The Best Poutine in Toronto
The best poutine in Toronto takes three humble, basic ingredients - fries, cheese curds, and gravy - and transmutes them into sloppy, melty, drunk-food magic. The Quebecois staple has become a bona fide food trend here in the city, colliding with everything from chicken wings to Japanese food to pizza. Purists prefer to savour the flavours of hand-cut potatoes, squeaky curds and slow-simmered gravy unadorned; I say there's room for everyone.
Here is the best poutine in Toronto.
Toronto's best poutine shop doesn't just do poutine, but this tiny shipping-container creperie, run by a former Montrealer, does the dish up right. The "traditional" ($6), with red potato fries, homemade (!) cheese curds, and gravy imported direct from Quebec, might be the most authentic poutine in town - or get it topped with smoked meat, chicken and peas, or brie and caramelized onions.

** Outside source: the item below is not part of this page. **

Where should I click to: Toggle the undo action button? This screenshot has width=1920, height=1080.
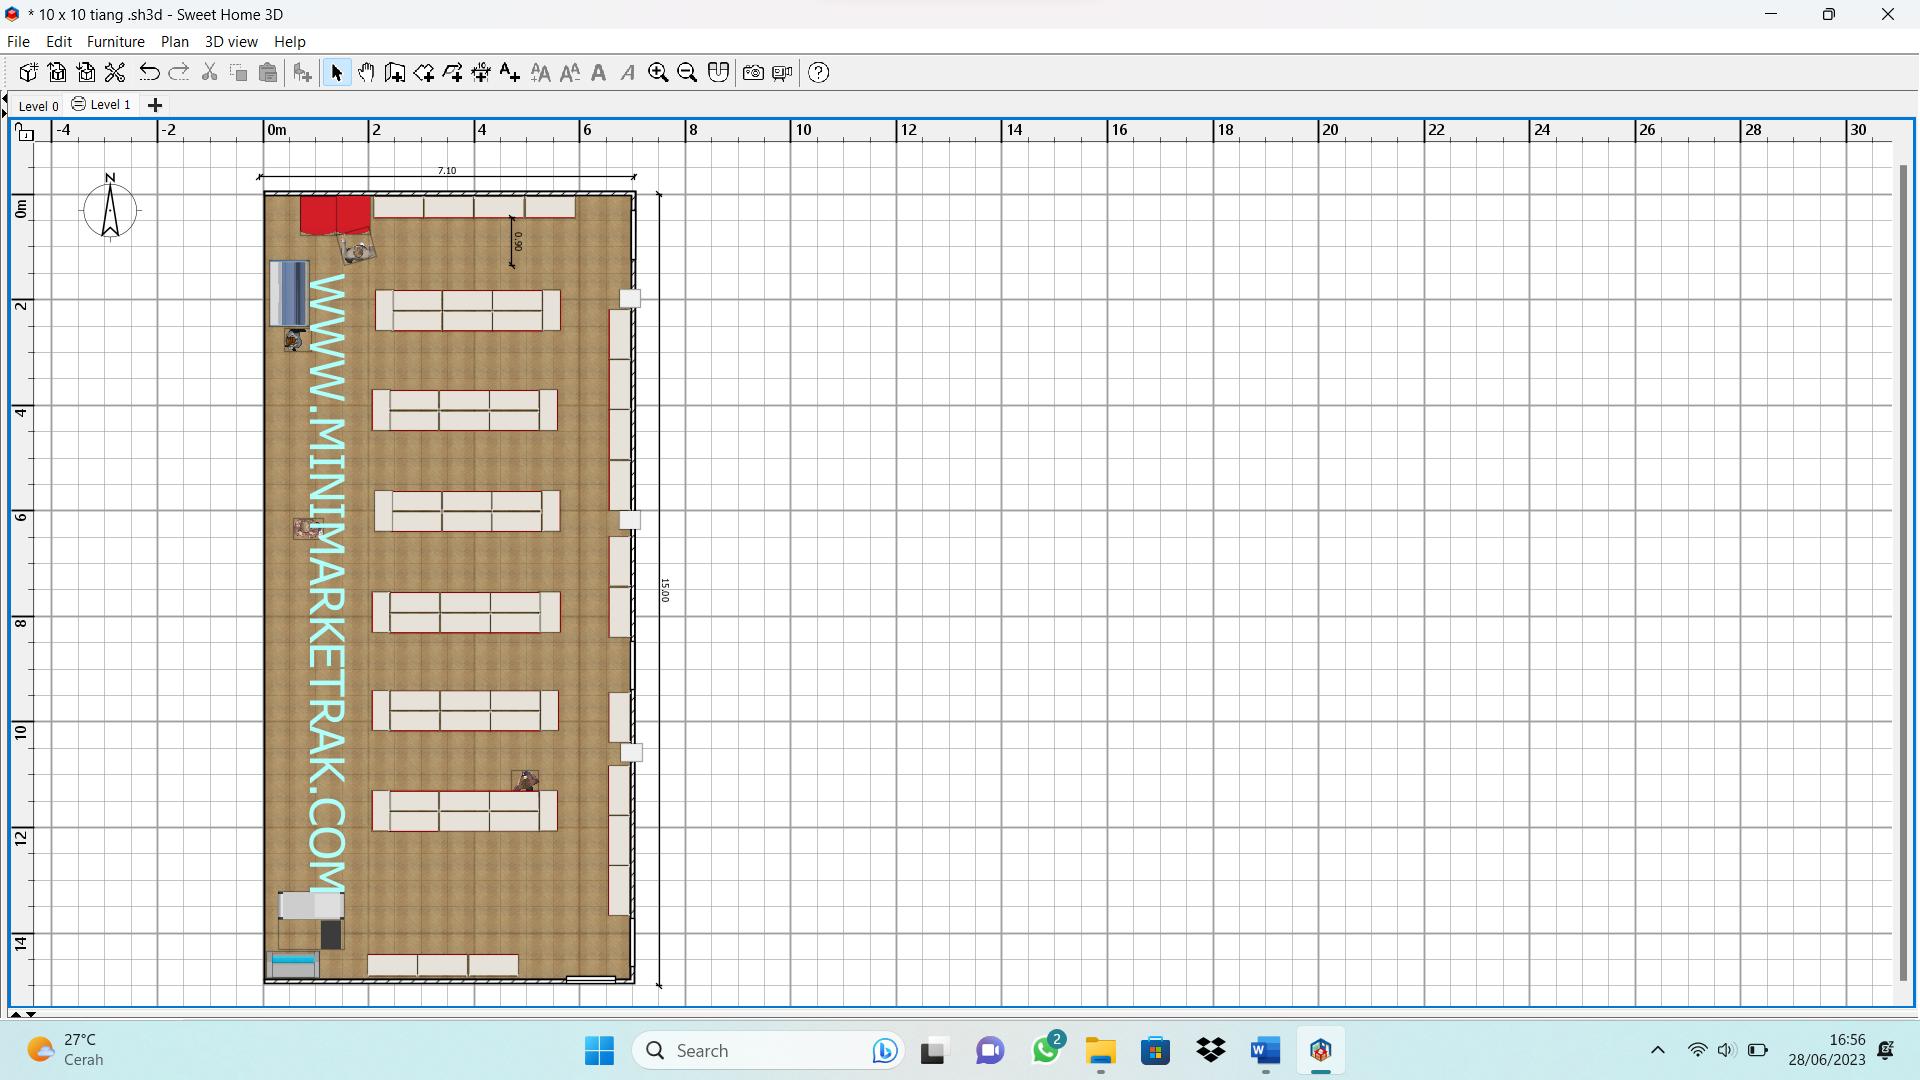point(150,73)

They take their poutine seriously at this Queen St. spot, layering the toppings evenly in each bucket (no dry fries here). The basic poutine ($4.99 small, $6.99 large) comes with your choice of beef, veggie, or gluten-free gravy; there's also Daiya cheese versions for the vegans, and optional bacon and pulled pork for the totally-not-vegans.
If you want a poutine that eats like a meal, your first stop will likely be one of Toronto's many Smoke's locations. A snack-size classic is $4.99 while a larger box runs $6.99, but nobody really bothers with the basic poutine at Smoke's - not when there's peppercorn steak, triple-pork and smoked meat versions to be had.
This Quebec import graced Toronto with all-you-can-eat poutine last year, and the city rejoiced. Curiously for their province of origin, they're anything but purists - the potatoes are hand-crushed instead of julienned into fries, and their signature, the Poutineville ($12), takes things up a notch with braised beef and red wine gravy. They even do a filet mignon version ($18) if you're feeling fancy.
The brisket sandwiches at this Leslieville rest stop are famous; take things up another couple notches by getting that beef stacked onto a bed of hand-cut fries, Ontario curds and homemade gravy ($5.97 plain, $8.84 loaded). There's also brisked chili, pulled pork, or - for another Quebecois twist - baked beans.
This midtown burger spot revels in both the obscene and the sublime, dressing up dirty-delicious diner food with toppings that border on the preposterously indulgent. So too it is with their poutine, which is either available in classic form with real Quebec curds ($6.99) or topped with white truffles and foie gras ($29.99).
This Queen St. snack shop will make your choice of toppings, from coconut shrimp to taco pork and beef to chipotle pulled short ribs, into salads, wraps, sandwiches or - you guessed it - a poutine. Big sizes are available for lunch until 5pm; they then go down to snackable mini sizes until close.